Menjadi Pribadi yang Banyak Bersyukur

..Pribadi Ahsanu 'amala adalah pribadi yang telah mentawajjuhkan (menghadapkan) hidupnya sepenuhnya kepada Allah, apapun yang dilakukan hanya untuk Allah, karena Allah, dan semuanya dengan Allah.

Katakanlah, "Dialah yang menciptakan kamu dan menjadikam pendengaran, penglihatan, dan hati nurani bagi kamu. (Tetapi) sedikit sekali kamu bersyukur."(Qs. Al-Mulk:23)

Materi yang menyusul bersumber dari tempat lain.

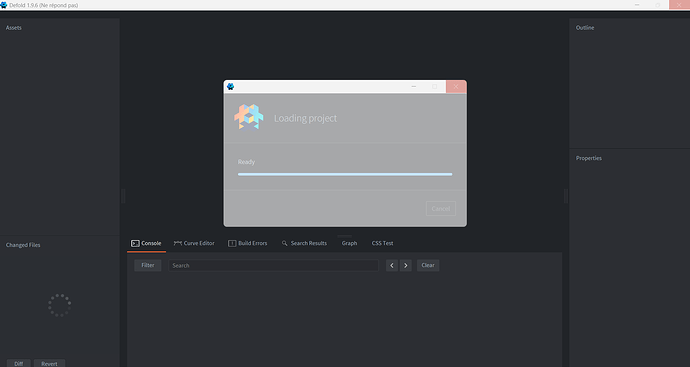Click the loading progress bar
The image size is (690, 367).
click(345, 174)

Ayat ini mengingatkan kita agar kita menjadi sosok yang pandai bersyukur. Mensyukuri segala karunia Allah.. Wujud syukur atas nikmat telinga yaitu hanya untuk mendengarkan kebaikan, mata hanya untuk melihat keagungan dan kebesaran Allah,  akal digunakn untuk beri'tibar (mengambil pelajaran), dan hati untuk beristibshar (mengambil hikmah). Ketika hati sudah beristibshar maka jadilah sosok yang memiliki qolbun salim, hati yang membuat kita bertawajjuh kepada Allah..

Dari qolbun salim hadirlah tsabat, ialah ketetapan hati untuk memegang kebenaran, tidak akan tergoda oleh kebatilan yang nampak memikat. Tsabat berarti tidak ada pilihan hidup, kecuali melakukan yang baik.. Pilihan yang membawa kebaikan dunia dan akhirat..

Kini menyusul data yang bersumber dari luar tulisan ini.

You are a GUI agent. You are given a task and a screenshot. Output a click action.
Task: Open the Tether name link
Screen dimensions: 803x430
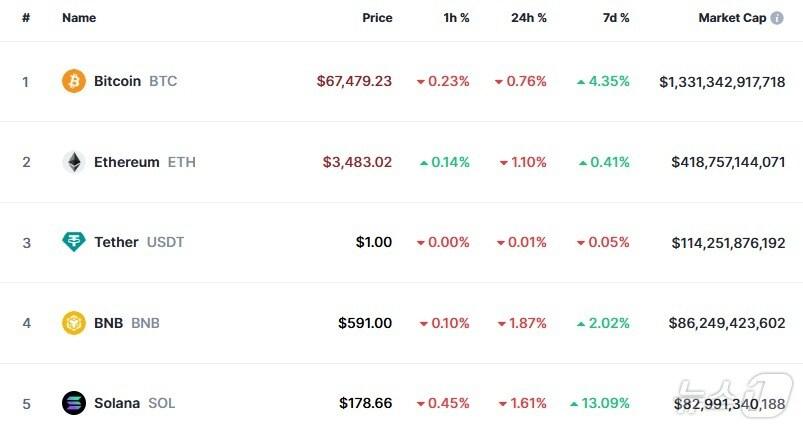[116, 242]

Dari qolbun salim hadirlah 'azimah, kekuatan hati yang membuat kita tidak mengenal lelah dan letih menggapai tujuan hidup nan hakiki, sehingga  syukur-lah yang selalu menghiasi diri kita.

Syukur; meyakini dan merasakan bahwa semua adalah kebaikan Allah untuk kita. Syukur; menjadikan apapun sebagai kesempatan untuk berbuat lebih baik.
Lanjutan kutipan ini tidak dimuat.